No final do século XVIII e início do
XIX os Annales de Panzer
(os incunábulos são organizados pela primeira vez por países e local de
impressão, ordenados cronologicamente, e com indicação da localização ou da
origem da fonte de informação) e o Repertorium
de Hain
(através da descrição textual detalhada do Incipit
e Explicit, e de notas descritivas quanto a
formato, tipo de letra, composição etc, fornece pela primeira vez uma
identificação indiscutível dos incunábulos que teve em suas mãos) foram
revolucionários e ainda hoje são base para o estudo dos incunábulos.

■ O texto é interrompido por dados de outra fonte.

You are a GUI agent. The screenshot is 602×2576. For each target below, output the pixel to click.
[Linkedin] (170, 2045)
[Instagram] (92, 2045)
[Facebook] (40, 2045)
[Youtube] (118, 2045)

A partir de Hain, que havia
registrado 16.299 obras, diversos catálogos surgiram com enfoque centrado em
oficinas tipográficas, cidades, regiões ou acervos específicos; mas são os
suplementos de Copinger e
Reichling
com suas correções e acréscimos significativos à obra de Hain que se tornam
essenciais para os incunabilistas, juntamente com as novidades apresentadas
pelo Index idealizado por Proctor (o
mérito de Proctor não se deu pela sua descrição do acervo, que não foi
profunda, mas pelo método desenvolvido, agrupando as obras por lugares e
impressores) e pelo Typenrepertorium
de Haebler
(minucioso estudo dos tipos utilizados nos incunábulos). A lista de obras de
referências se estende e não vamos nos prolongar neste tema já que em nosso
catálogo muitas delas são citadas e comprovam sua utilidade, mas esta sucinta
apresentação histórica da incunabilística nos parece fundamental para mostrar a
complexidade do tema que ainda possibilita tantas pesquisas e descobertas.

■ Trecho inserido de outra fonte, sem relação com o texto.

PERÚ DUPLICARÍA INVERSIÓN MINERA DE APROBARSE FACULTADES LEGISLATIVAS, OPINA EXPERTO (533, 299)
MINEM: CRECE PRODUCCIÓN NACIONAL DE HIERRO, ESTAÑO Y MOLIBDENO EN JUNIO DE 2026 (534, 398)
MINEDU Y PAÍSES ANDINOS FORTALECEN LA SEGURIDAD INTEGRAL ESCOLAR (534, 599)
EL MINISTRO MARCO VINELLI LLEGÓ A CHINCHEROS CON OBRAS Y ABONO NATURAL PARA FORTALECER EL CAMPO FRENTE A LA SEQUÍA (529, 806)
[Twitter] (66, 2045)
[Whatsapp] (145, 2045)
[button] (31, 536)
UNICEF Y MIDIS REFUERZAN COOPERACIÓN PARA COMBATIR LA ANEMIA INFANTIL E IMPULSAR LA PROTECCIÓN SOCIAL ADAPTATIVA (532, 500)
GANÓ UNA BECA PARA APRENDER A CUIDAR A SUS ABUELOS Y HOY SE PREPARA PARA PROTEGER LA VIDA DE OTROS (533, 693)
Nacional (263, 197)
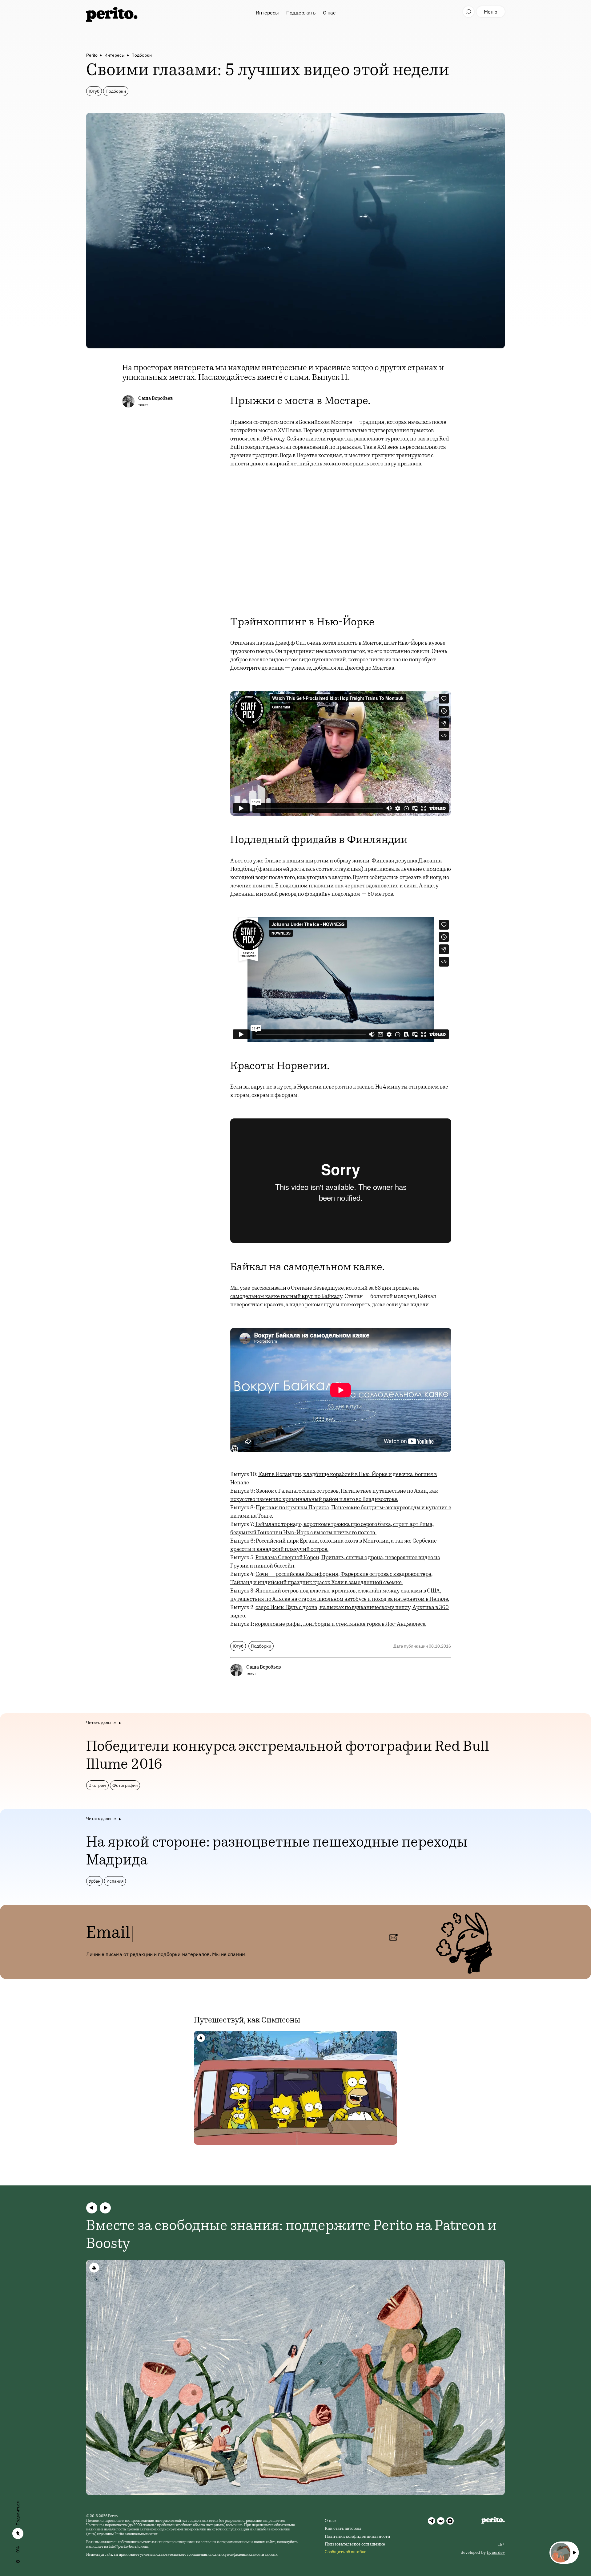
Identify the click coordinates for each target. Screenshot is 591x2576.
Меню (490, 12)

Encerramos estes apontamentos, registrando dois catálogos unificados de extrema
importância, a saber:
1) Gesamtkatalog der Wiegendrucke (GW): projeto que se iniciou através
da criação na Alemanha de uma Comissão em 1904 para inventariar as coleções
alemãs, e posteriormente com a participação de outros países para a criação de
um repertório unificado dos incunábulos; entre os anos de 1925 e 1940
publicaram-se sete volumes, publicação interrompida com a eclosão da Segunda
Grande Guerra; hoje esse projeto dá nome ao banco de dados disponível na
internet, oferecendo 36.000 descrições de incunábulos e é um trabalho ainda em
andamento.
2) Incunabula Short-List Catalogue (ISTC): banco de dados também
disponível na internet e que vem sendo desenvolvido pela British Library desde 1980,
tendo 29.777 edições arroladas até janeiro de 2008. Apesar de não descrever as
obras, fornece referências
bibliográficas que possibilitam a identificação complementar do exemplar e
localização dos exemplares conhecidos.